Nas primeiras décadas do século XX, professoras de
ballet russas, e de outros países do Leste europeu, chegaram ao Brasil por
diferentes razões. Podia ser a fuga do regime soviético, um amor no Rio de
Janeiro, ou a esperança de refazer a vida no Novo Mundo. Traziam consigo o
profundo conhecimento de uma arte que havia sido bem codificada por anos de
desenvolvimento em terras eslavas. Haviam dançado as principais obras do
repertório clássico para plateias exigentes de vários países e guardavam na
memória as suas sequências coreográficas. Anotações e livros completavam a
bagagem cultural que traziam aos trópicos.
Buenos Aires era quase uma réplica do ambiente
europeu, tornando a adaptação mais fácil. Lima, La Paz, Bogotá talvez fossem
terrenos muito áridos a desbravar. O Rio era o exótico conquistável. Muita
beleza, muito calor, pouca cultura, mas, sendo a capital, possuía uma elite
desejosa de ver suas filhas aprimorando-se na arte do ballet, além do piano e
do bordado.

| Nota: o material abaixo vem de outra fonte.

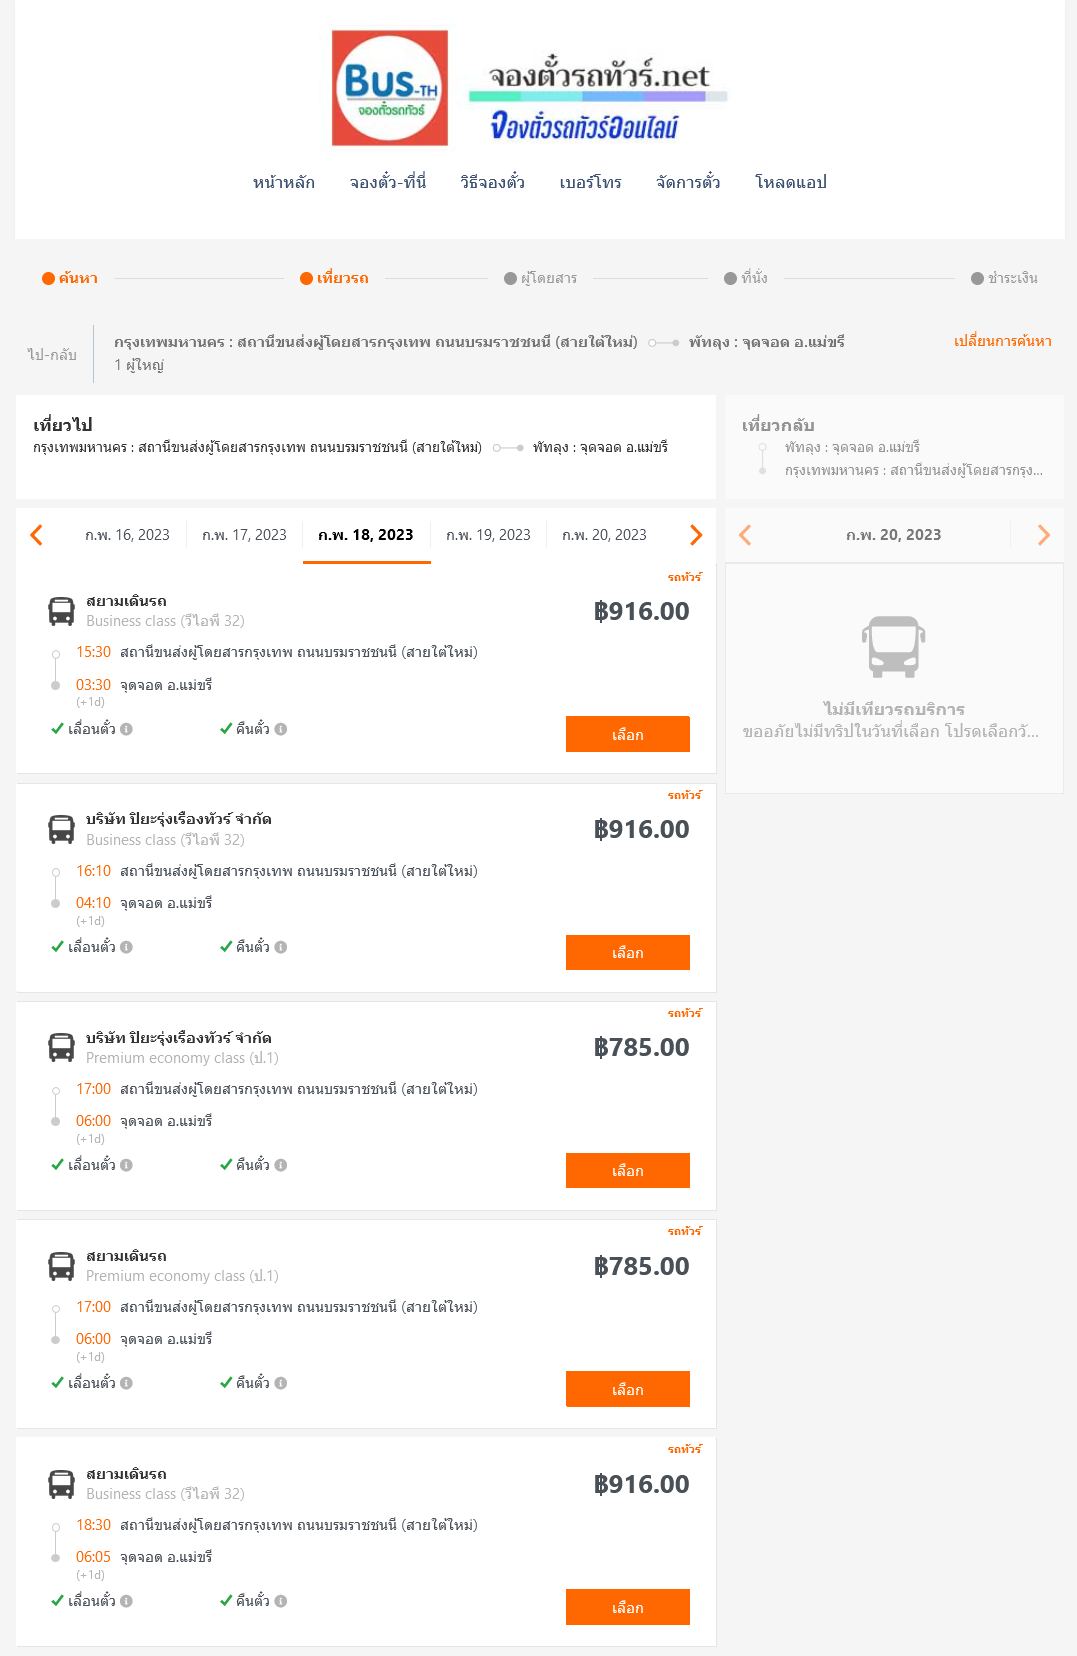Screen dimensions: 1077x1656
Task: Click the Bus-TH logo icon
Action: point(390,88)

Superando o estranhamento com o novo país, e com garra, elas
abriram seus estúdios e passaram a formar gerações que movimentaram o mundo da
dança brasileira.
Sempre fumando, um pouco irritadas com os pianistas
que conseguiam, davam várias aulas por dia. A contagem do tempo musical podia
começar em russo, passar pelo francês e terminar em sete e oito. Estabeleciam
aqui a disciplina característica dessa arte. Crianças aprendiam a somente
entrar em sala com seus coques perfeitos e fazendo reverência para as mestras.
A fama que haviam conquistado se estendia para lugares distantes do país, de
onde grupos vinham aprender com elas nas férias escolares.
Ao encontrarem um talento a ser lapidado, dedicavam-se
a ele com afinco. Que essa promessa não ousasse buscar sua formação em outras
paragens! O ciúme era inevitável. Adolescentes temiam o julgamento sobre sua
fraca evolução, a reprovação pelos quilos a mais ou pela falta de musicalidade.
"Burra para o ballet" ou "você pode amar o ballet, mas ele não
ama você" eram sentenças que levavam ao pranto aquelas sobre as quais
recaiam.
Sem possibilidades de contatos frequentes com o mundo
da dança europeia, precisavam confiar na memória, e nas antigas anotações, para
remontar ballets no Theatro Municipal e para orientar suas discípulas. O tempo
passou e elas já não eram as estrelas no palco. Suas alunas mais dedicadas
haviam se tornado artistas talentosas que faziam seus olhos brilharem. Os
rapazes demoravam a se interessar pela dança, mas chegavam ao ponto de cumprir
bem o papel que então lhes era reservado, de suporte para as bailarinas. Já
estas, encantavam plateias e se tornavam estrelas reconhecidas pelo público,
pelas revistas e pelos políticos.
Por trás do sucesso dessas estrelas brasileiras, lá
estavam elas, as mestras já senhoras, com seus inconfundíveis sotaques e a
maneira direta de dizer as coisas. Hoje, essas pioneiras se retiraram. Algumas,
como Dona Eugênia, se foram deixando muitas saudades. Dona Tânia, aos 102 anos,
permanece lúcida, o oráculo a quem ainda recorrem tantos e tantas que formou. O
Rio deve muito a essas damas do ballet.
Artigo publicado no Diário do Rio em 20 de fevereiro de 2025.